Kirkuk-Ceyhan Pipeline To Go Offline For Three Days For Maintenance
Required maintenance on oil pipelines connecting the Kurdistan region in Iraq to Turkey will bring the facilities offline for three days, according to a Turkish official.
“The export of oil from Kirkuk and the Kurdistan Region has been halted upon a request from the Turkish side due to maintenance in the pumps, lasting three days,” engineer Farhad Hamza, from Iraq’s North Oil Company, told the Kurdish outlet Rudaw. “The reason is a technical issue on the Turkish side. Turkish authorities have informed us of the halt until the problem is resolved.”
Kurdish oil revenues will be set back by $23 million a day due to the closures. Hamza said Turkish financials would also be affected, but did not specify the scope of the effect.

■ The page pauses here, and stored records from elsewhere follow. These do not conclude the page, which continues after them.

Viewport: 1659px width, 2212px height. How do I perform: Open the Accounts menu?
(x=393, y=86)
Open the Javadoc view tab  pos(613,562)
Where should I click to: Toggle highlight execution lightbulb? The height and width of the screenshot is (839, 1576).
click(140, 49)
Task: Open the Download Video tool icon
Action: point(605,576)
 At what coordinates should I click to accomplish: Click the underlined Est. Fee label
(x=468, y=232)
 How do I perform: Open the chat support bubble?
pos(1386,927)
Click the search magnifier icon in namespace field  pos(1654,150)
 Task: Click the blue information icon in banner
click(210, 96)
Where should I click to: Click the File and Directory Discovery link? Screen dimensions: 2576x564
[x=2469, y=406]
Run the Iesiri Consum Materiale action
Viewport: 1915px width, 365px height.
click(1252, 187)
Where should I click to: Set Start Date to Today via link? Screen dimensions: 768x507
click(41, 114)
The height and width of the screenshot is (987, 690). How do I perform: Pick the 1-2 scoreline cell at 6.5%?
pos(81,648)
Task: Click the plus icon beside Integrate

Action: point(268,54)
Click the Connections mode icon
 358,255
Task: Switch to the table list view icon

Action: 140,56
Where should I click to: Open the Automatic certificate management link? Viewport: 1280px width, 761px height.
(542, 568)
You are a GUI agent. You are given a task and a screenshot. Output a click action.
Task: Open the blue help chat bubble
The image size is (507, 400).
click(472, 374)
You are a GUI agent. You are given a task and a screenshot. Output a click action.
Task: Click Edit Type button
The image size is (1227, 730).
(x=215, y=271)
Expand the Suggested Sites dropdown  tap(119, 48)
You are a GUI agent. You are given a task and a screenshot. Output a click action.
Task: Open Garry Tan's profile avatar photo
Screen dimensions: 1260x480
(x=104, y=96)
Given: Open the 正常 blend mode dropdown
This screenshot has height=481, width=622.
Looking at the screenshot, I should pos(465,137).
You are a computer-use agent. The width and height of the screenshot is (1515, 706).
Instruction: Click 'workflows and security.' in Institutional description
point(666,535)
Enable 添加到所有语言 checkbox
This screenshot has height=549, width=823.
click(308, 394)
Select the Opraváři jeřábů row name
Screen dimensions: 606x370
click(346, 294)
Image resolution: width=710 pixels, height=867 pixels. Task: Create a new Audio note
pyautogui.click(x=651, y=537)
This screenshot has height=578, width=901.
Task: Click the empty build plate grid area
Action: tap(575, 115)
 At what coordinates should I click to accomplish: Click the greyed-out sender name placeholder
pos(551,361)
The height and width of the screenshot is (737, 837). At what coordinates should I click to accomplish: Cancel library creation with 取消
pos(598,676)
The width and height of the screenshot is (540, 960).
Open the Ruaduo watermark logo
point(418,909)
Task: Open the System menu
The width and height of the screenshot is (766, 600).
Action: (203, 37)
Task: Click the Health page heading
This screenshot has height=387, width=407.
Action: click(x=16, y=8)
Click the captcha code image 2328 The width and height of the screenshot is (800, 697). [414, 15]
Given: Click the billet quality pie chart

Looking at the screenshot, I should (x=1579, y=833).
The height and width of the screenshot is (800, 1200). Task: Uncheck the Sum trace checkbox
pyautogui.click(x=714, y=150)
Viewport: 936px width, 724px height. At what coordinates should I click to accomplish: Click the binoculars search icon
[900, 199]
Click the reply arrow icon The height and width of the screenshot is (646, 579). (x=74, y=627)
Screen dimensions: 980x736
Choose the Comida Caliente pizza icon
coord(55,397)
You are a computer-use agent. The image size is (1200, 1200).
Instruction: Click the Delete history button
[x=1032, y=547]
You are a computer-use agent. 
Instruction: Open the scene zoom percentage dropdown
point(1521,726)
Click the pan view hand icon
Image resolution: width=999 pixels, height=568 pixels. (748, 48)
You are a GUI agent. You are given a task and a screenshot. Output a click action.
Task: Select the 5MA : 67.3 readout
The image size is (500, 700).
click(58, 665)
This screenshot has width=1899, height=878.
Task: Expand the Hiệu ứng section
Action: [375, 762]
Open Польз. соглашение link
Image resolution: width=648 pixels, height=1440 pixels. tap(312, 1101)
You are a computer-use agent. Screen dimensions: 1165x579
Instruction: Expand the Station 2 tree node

Most of the exports from landlocked Kurdistan are being carried out via the Kirkuk-Ceyhan pipeline to the Turkish Mediterranean coast. In August last year, the central Iraqi government and the KRG resolved a dispute over the shipment of oil via the Ceyhan pipeline from the Kirkuk fields operated by the central government’s North Oil Company.
The vital export route to the Turkish export terminal could be jeopardized by non-technical issues if the Turks and the Kurds further strain their centuries-old uneasy relations. Another risk to the Kirkuk oil flow is rival Kurdish parties squabbling over oil revenues or opposing the ruling Kurdish party’s deals with Baghdad over oil and money.
Kurdistan’s argument on autonomy from Iraq on political matters hinges on oil revenues – which the regional government uses to pay its own Peshmarga army and offer public services to its citizens.
Last week, Russia’s oil giant Rosneft ordered its first crude oil cargo of 600,000 barrels from the Kurdistan Regional Government, according to a report from the TASS news agency.